Mass loss alone does not prove retention of mechanical support, but the present result is not obviously at odds with how degradable septal occluders are typically designed. Guo et al. reported a fully degradable VSD occluder intended to maintain robust fixation during the first 3 months and to disappear within 12 months [
11]. Li et al. reported a PDO-based VSD occluder in which endothelialization outpaced degradation [
12]. Against that background, our 12-week result argues against premature disintegration after full encapsulation, while also making clear what is still missing: time-resolved testing that links mass loss to retained stiffness, cyclic durability, and tissue repair.

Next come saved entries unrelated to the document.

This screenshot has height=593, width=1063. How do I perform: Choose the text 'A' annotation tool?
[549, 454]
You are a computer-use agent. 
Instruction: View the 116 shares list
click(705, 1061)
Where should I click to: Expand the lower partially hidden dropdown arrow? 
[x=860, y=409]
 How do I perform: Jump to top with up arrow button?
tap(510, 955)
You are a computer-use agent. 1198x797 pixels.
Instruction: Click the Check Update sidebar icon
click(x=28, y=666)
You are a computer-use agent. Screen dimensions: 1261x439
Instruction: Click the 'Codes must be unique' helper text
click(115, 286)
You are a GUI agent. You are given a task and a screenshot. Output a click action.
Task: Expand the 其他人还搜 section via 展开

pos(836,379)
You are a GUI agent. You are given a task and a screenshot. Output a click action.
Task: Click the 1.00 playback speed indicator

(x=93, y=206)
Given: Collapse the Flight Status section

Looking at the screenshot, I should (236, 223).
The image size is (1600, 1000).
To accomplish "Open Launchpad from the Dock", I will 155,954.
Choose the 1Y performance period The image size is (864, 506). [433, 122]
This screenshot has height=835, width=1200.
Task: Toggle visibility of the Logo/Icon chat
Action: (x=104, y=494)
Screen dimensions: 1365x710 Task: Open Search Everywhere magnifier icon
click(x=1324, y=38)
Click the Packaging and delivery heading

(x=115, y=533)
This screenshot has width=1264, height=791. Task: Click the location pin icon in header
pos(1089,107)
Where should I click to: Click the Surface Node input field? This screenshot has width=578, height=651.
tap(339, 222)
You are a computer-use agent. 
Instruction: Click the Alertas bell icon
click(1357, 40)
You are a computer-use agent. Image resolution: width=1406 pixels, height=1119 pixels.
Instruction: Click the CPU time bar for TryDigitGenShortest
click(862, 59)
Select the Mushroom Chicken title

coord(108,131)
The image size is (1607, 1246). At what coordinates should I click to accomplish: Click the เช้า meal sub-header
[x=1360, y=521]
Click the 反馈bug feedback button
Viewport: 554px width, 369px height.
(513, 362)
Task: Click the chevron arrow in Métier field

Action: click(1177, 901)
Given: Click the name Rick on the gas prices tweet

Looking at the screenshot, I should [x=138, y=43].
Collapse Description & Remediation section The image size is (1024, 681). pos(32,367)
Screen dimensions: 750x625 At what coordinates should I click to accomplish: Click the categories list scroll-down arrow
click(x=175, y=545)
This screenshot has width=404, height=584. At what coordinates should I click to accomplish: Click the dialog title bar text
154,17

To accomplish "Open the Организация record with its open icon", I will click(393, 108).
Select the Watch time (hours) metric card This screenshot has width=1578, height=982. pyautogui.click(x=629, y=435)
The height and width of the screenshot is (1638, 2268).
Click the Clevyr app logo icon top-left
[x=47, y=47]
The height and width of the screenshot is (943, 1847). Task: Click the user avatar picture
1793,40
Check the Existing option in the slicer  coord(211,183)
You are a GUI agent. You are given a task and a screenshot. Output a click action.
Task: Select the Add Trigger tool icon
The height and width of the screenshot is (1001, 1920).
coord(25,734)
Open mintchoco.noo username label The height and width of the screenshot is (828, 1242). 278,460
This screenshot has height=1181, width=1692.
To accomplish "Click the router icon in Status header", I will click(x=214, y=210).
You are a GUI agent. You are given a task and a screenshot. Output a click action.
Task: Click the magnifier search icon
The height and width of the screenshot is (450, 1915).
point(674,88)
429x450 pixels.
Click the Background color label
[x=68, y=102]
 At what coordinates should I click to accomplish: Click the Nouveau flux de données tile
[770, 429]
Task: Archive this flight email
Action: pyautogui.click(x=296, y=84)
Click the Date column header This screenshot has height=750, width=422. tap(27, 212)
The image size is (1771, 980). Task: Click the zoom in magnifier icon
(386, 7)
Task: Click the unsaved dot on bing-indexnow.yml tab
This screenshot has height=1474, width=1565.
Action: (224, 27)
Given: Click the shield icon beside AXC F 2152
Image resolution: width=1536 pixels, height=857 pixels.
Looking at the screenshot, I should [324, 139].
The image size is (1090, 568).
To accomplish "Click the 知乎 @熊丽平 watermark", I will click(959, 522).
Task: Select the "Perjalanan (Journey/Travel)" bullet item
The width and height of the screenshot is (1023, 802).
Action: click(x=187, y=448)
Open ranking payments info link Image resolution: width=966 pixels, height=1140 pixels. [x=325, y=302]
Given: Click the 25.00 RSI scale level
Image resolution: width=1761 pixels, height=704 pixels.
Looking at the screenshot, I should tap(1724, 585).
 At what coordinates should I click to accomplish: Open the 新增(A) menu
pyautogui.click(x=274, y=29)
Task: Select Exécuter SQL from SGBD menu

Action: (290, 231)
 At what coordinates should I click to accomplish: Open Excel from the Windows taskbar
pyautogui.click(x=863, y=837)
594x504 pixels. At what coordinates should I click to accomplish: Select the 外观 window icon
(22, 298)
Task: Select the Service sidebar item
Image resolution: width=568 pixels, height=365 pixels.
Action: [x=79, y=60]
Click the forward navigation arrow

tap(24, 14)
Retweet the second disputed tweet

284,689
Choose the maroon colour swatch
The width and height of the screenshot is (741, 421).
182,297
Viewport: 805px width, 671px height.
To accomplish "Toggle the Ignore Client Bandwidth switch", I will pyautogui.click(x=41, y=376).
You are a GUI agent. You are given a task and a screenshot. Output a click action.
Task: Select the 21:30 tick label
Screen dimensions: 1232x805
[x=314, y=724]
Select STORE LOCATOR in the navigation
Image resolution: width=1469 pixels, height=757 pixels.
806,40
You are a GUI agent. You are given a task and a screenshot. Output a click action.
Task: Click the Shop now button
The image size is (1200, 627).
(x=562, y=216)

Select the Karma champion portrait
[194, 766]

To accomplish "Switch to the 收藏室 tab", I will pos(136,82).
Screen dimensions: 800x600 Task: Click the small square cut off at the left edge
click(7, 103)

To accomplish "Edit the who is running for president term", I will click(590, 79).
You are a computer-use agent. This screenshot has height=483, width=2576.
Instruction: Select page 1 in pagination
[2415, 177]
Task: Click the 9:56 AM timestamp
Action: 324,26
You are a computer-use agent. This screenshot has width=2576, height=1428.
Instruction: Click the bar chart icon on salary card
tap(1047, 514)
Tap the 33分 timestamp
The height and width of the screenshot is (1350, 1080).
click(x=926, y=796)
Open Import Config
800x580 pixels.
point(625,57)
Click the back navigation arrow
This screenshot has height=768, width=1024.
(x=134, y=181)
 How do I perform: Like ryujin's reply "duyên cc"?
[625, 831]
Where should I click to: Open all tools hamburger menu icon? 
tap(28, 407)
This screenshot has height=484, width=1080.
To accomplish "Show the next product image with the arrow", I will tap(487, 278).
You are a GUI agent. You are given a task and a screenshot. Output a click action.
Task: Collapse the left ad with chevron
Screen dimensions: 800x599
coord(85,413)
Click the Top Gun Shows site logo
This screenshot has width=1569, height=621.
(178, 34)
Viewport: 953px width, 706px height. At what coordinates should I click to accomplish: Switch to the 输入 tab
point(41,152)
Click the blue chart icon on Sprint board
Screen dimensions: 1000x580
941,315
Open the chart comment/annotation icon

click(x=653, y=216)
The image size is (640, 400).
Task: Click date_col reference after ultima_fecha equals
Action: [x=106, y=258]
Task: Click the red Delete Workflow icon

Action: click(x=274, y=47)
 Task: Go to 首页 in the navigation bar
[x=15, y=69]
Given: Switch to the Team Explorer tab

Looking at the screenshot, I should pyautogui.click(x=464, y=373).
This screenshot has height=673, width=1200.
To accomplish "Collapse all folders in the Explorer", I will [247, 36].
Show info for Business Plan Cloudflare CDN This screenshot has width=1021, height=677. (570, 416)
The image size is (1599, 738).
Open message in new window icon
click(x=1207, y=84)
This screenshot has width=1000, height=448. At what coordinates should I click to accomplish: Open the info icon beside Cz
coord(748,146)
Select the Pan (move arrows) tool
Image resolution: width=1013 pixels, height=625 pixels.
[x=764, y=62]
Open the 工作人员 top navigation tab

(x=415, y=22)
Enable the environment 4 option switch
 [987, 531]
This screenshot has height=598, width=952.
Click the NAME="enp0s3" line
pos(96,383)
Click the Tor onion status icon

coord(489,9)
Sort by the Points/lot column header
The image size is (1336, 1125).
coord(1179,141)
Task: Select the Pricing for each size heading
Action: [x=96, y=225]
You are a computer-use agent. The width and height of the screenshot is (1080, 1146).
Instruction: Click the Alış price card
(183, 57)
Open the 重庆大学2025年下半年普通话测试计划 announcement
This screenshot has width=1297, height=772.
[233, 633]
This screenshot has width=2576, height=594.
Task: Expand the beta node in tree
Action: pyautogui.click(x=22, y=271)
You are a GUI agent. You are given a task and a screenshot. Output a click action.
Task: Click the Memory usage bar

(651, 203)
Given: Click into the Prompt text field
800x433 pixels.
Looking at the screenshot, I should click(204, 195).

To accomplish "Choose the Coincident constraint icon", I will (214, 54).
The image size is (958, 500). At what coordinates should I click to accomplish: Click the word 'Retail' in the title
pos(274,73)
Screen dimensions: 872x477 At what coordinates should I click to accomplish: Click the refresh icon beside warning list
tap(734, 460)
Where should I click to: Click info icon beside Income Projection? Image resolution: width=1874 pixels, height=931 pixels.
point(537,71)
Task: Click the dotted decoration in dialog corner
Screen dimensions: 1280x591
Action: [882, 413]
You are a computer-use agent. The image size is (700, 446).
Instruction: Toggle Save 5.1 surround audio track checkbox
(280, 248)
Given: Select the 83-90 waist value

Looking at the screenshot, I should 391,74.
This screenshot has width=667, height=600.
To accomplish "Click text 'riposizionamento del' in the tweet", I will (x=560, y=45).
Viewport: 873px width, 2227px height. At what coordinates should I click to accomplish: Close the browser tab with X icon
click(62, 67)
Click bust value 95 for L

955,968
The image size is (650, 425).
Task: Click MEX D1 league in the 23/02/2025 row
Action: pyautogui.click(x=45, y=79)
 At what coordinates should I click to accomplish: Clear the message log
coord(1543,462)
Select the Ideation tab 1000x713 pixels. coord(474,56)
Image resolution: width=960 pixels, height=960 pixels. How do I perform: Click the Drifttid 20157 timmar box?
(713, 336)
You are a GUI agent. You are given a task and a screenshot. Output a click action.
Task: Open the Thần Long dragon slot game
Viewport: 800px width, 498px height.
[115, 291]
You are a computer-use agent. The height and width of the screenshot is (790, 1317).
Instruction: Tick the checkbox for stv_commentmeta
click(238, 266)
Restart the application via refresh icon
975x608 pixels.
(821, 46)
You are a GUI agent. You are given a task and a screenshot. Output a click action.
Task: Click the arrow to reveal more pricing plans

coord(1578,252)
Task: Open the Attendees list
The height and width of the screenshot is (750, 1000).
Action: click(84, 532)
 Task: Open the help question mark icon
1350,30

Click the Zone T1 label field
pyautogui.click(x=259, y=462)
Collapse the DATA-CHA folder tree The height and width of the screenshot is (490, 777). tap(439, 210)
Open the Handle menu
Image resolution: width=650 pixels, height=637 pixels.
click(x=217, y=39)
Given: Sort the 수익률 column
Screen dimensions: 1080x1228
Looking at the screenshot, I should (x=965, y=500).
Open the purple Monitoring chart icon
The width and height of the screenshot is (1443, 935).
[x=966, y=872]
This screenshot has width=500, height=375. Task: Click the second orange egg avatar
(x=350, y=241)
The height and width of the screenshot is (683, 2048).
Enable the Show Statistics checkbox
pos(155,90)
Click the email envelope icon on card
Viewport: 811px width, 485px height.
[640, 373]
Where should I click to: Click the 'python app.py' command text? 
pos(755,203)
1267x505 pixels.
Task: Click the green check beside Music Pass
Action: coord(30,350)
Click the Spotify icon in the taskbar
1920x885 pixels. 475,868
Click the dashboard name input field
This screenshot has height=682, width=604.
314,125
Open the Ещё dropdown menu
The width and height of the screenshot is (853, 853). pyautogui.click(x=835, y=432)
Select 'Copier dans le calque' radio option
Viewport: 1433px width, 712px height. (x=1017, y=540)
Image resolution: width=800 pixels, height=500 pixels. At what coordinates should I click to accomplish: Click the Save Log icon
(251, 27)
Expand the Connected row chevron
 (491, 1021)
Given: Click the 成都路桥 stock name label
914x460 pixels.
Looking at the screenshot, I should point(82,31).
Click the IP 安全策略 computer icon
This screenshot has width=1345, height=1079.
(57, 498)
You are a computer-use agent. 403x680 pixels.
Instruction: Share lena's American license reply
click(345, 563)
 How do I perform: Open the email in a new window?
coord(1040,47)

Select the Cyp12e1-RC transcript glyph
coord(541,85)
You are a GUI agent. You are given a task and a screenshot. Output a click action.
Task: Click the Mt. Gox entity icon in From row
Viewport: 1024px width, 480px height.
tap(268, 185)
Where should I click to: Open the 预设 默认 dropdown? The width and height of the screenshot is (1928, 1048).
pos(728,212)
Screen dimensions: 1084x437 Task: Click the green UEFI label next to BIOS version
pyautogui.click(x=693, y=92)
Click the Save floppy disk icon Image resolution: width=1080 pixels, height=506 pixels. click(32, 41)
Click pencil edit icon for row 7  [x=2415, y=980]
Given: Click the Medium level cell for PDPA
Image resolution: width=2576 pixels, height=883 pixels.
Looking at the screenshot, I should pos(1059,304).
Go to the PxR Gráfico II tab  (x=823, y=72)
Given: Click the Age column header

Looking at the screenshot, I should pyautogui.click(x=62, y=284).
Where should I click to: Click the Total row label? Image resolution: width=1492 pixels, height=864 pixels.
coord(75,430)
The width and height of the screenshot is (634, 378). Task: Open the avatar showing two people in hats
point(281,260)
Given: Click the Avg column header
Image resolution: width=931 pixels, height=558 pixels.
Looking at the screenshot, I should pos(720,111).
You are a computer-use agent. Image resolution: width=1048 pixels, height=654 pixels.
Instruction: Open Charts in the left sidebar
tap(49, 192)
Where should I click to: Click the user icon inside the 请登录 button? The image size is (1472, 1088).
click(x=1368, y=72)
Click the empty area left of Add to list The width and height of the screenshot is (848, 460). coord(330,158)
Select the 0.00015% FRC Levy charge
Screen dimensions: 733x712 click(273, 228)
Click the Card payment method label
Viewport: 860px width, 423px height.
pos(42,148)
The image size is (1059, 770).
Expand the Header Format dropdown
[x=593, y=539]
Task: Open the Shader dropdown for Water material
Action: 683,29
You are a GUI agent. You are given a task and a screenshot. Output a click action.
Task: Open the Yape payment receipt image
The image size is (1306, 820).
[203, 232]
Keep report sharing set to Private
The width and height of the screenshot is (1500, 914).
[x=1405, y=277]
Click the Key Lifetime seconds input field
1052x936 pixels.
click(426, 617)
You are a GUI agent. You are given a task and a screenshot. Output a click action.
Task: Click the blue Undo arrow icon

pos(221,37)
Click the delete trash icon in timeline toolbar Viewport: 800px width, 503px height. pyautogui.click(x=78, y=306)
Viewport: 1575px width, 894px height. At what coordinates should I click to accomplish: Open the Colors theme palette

At the device level, future work will have to address disk geometry, anchoring, delivery through a sheath, and interaction with different septal anatomies. Imaging-based planning and computational modeling tools are already being used in structural heart interventions to guide sizing and placement [
32]. In this context, patient-specific anatomical reconstruction combined with computational simulation could enable virtual evaluation of occluder deployment, including deformation, contact behavior, and interaction with surrounding tissues. Such a framework may support the optimization of the present membrane design by linking material properties and structural configuration to device-level performance under realistic anatomical and loading conditions, once the membrane concept is extended to a complete occluder geometry.
Finally, implantable cardiovascular devices require rigorous biological safety. Our hemolysis and plasma recalcification tests, together with HUVEC extract assays, indicate favorable initial hemocompatibility and cytocompatibility of PGD–PVA. The observed hemolysis below 1% falls within the nonhemolytic range commonly used for blood-contacting biomaterials, and the maintained endothelial cell viability is consistent with the baseline biocompatibility expected for polymeric occluder candidates [
33,
34,
35,
36,
37,
38]. Although direct cross-study comparison is limited because reported polymer occluder studies use different assay formats and endpoints, this initial profile is directionally consistent with the favorable in vitro biocompatibility generally reported for other polymer-based or bioresorbable VSD occluder candidates [
9,
10,
11,
12]. These assays do not replace long-term in vivo evaluation, but they support the feasibility of PGD–PVA as a candidate membrane platform for next-generation VSD occluders.